>my language doesn't have conjugation, cases nor weird structure
>it has like 40 pronouns and six tones
>not speaking cantonese with 8 tones
>only having 6 tones (really it's five because one is neutral)
get on my level
also, for the record, your language may not have conjugation, but it also doesn't have present/past/future tense and relies too heavily on idiomatic phrases. For instance, tell me why "Have you eaten yet" is synonymous "Hello, how are you".
>>67054893
i have conjugation and cases but only pitch tones
luk vs luuk
>>67054893
>tfw a shitload of conjucations, declensions, grammatical genders, arbitrary structures and verbatim borrowings from latin which make no sense in grammar
>the only tone is raised to ask simple questions
>>67055514
We add a word before the verb to define tenses tho (the same way "will" work in English).
Also,
Have you eaten yet? = Bạn ăn gì chưa?
How are you? = Bạn khỏe không? (lit. Are you fine?)

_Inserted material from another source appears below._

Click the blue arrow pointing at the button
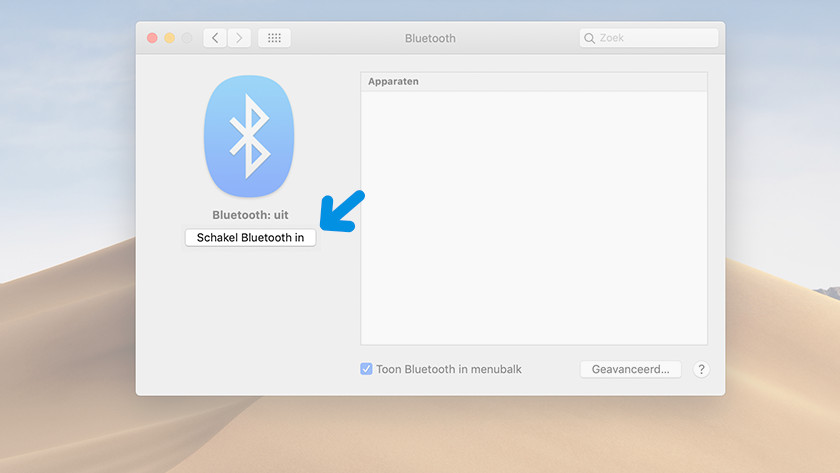(341, 213)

Was that supposed to be something you should be proud off? I can't tell.
>>67055639
Nope. Just that i have to much free time.
>>67055624
my bad. I mistook your flag for singapore. It's very early here.
as an aside, I spent a nice weekend in Saigon about 5, 6 years ago. Everyone was very nice, but my god there are motorcycles fucking everywhere.
>>67054893
I feel sorry for people who don't realize Vietnamese is the ugliest language in the world kek
>>67055703
>there are motorcycles fucking everywhere
That's Vietnam for you, and it hasn't changed at all.
>>67055838
Ugliness is subjective.
>>67055838
you obviously haven't spent time in the Philippines. craziest fucking language I've ever heard. Spanish, English and indigenous languages put in to a blender and served with ketchup. Welcome to Manila.